Over 700 people tuned in to a video call Wednesday morning where Kansas City area chief medical officers and other regional leaders met to discuss COVID-19 in the metro.

More than a dozen regional hospital medical officers, educators, business leaders and elected officials gathered on-line this morning to issue a stark warning for the Kansas City area: A sharp increase in rates of people testing positive for COVID-19 is placing significant stress on the health-care system, and could threaten the progress made to reopen businesses and schools.

Their request: For more people to exercise greater individual responsibility and help stop the viral spread.

Citing figures that show both Missouri and Kansas well above the 10-percent positivity threshold that public officials believe is an indicator of success in combatting the virus, Unified Government Mayor/CEO prefaced the discussion with a challenge to the community: “The virus has taken us to the red zone,” he said. “Either we get control of the virus, or the virus will take control of us.”

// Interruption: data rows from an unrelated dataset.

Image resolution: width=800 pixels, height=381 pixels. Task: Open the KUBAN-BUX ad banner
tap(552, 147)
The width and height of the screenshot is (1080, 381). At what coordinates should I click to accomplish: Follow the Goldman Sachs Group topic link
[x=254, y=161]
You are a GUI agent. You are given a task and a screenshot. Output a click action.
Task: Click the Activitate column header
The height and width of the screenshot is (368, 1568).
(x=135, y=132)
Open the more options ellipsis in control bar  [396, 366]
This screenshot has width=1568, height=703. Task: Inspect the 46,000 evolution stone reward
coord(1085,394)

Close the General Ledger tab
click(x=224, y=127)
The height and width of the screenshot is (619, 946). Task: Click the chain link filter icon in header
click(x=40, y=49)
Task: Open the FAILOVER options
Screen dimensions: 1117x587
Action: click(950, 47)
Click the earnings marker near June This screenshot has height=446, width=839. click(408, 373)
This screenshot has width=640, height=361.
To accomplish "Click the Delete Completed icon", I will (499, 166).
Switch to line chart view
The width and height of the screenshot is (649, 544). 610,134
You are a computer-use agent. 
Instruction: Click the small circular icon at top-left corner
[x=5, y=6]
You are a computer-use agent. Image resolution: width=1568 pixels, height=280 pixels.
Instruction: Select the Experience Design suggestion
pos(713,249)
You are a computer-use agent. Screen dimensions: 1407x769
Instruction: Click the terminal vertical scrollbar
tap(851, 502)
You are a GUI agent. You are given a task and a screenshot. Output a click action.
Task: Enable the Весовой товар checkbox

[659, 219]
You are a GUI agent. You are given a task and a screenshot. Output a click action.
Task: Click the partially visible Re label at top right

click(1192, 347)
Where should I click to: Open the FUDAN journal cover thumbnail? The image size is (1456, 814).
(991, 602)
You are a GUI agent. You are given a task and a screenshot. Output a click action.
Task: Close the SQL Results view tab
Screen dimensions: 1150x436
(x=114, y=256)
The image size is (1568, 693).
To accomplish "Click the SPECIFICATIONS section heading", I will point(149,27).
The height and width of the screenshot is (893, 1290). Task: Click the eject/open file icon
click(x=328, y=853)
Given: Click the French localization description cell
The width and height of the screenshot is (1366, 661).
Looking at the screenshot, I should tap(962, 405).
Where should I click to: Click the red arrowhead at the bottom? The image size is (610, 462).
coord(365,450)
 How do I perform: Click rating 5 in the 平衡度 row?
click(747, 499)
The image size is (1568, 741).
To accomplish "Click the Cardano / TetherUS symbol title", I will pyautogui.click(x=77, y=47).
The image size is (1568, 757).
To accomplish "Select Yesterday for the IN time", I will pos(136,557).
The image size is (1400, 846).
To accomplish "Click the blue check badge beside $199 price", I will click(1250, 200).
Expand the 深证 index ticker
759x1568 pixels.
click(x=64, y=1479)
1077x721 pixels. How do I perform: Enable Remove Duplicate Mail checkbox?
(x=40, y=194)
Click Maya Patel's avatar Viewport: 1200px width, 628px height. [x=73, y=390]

More than 700 people, many in the public-health and provider spheres, tuned in via Zoom and YouTube streaming as medical officers from half a dozen hospitals, plus representatives from K-12 and higher education, addressed the impact on their organizations. They issued a collective public appeal for people to show increased vigilance by committing to face-mask usage, maintaining appropriate distancing in public, avoiding crowded venues and continuing to practice hand-washing and sanitation to slow the spread.

Otherwise, said Steven Stites, chief medical officer for the University of Kansas Hospital, public health officials might be compelled to resume the restrictions on businesses and schools that the region suffered through when the pandemic unfolded in the spring.

“People are tired of not wearing masks, of not being out in groups, of not going to football games,” he said. “A lot folks think this is not that bad, that they’re not going to get it, but it’s just not true.”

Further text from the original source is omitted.